Zam learned these people had much more to say about what had happened on their mountain and how progress, and Australia’s biggest industrial disaster, had affected their lives.
The people he refers to include Mount Kembla’s very own ‘’living treasures’’ in former miner and union activist Fred Moore and well-known playwright Wendy Richardson.
But the project itself was born only a week after Zam moved from Sydney in 2008 and took up residence in an old ‘’decrepit’’ billiards hall in Mt Kembla.
‘’I met an 85-year-old man at the pub who said to me ‘why don’t you paint my portrait, then?’, ‘’ Zam said.
‘’At first I thought that was a bit cheeky of him but when I went home to that cold, rattling house I had rented, I realised that was actually a great idea. Thus, a project was born.’’
It also set in motion a six-year-long creative adventure, full of fascinating characters, in an old mining town where time had more or less stood still.
‘’As such, the main focus has been on the mine tragedy rather than aspects of living, working and interacting in the aftermath,’’ Zam said.

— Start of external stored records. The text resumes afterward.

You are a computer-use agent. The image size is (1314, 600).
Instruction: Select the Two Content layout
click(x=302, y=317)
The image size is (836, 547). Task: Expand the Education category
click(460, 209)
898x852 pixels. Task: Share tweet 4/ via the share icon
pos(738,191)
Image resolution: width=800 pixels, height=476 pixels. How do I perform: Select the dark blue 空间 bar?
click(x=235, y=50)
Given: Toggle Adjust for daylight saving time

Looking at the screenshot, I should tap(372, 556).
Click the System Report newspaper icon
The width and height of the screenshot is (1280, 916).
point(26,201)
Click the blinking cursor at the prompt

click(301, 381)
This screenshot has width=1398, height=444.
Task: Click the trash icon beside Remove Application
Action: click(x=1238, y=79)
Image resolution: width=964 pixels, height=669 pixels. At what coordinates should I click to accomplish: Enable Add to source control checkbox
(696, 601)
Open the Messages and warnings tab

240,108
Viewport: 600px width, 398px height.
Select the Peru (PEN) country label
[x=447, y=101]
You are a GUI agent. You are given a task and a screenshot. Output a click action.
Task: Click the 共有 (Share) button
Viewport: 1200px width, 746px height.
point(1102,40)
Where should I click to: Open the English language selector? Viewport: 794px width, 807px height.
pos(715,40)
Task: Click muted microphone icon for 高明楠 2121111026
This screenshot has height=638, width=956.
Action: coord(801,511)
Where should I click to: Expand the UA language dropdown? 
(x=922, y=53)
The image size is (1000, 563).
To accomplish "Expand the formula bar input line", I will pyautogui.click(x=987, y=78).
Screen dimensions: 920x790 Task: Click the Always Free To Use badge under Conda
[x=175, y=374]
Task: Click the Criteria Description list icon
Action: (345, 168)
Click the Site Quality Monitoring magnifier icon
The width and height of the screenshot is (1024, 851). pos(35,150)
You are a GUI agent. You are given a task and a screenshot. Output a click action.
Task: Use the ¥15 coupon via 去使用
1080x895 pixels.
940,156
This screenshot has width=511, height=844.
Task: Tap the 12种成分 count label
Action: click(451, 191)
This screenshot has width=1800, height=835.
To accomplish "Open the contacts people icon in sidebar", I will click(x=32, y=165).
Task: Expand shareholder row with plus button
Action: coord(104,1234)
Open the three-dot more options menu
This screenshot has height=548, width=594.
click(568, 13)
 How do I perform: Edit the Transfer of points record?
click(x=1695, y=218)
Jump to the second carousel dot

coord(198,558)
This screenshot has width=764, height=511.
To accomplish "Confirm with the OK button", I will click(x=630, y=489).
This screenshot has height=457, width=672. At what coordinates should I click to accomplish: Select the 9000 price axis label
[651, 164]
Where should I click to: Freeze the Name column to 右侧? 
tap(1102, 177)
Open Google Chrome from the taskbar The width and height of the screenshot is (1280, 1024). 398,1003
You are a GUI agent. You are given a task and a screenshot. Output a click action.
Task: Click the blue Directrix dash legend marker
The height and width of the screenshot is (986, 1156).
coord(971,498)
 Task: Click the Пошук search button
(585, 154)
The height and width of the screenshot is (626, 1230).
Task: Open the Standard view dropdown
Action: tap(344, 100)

‘’This project is a way to make a valuable record of history in this community. The title [Coalfaces] of the series conveys putting a face to a community primarily known for mining, overshadowed by the spectre of a catastrophe.’’
The 220-page book includes 15 portraits of local identities and their stories, including the cover shot of Bruce Rees, who ran an apple orchard in Cordeaux.
Subjects are from a breadth of fields from miners and farmers to photographers and artists.
‘’It is important to capture these stories as our last physical connection to a particular place and era - a time capsule, if you will,’’ Zam said.
‘’This work should be seen as a rediscovery of identity as well as representing an evolution of history - reminding the community that stories are happening now and all the time, not just in the past; we are surrounded by living treasures in our everyday place.’’
The 'Coalfaces' project will be launched at Wollongong Art Gallery on Saturday, March 11 from 6pm. Illawarra Musuem manager John Shipp will open the book launch and exhibition.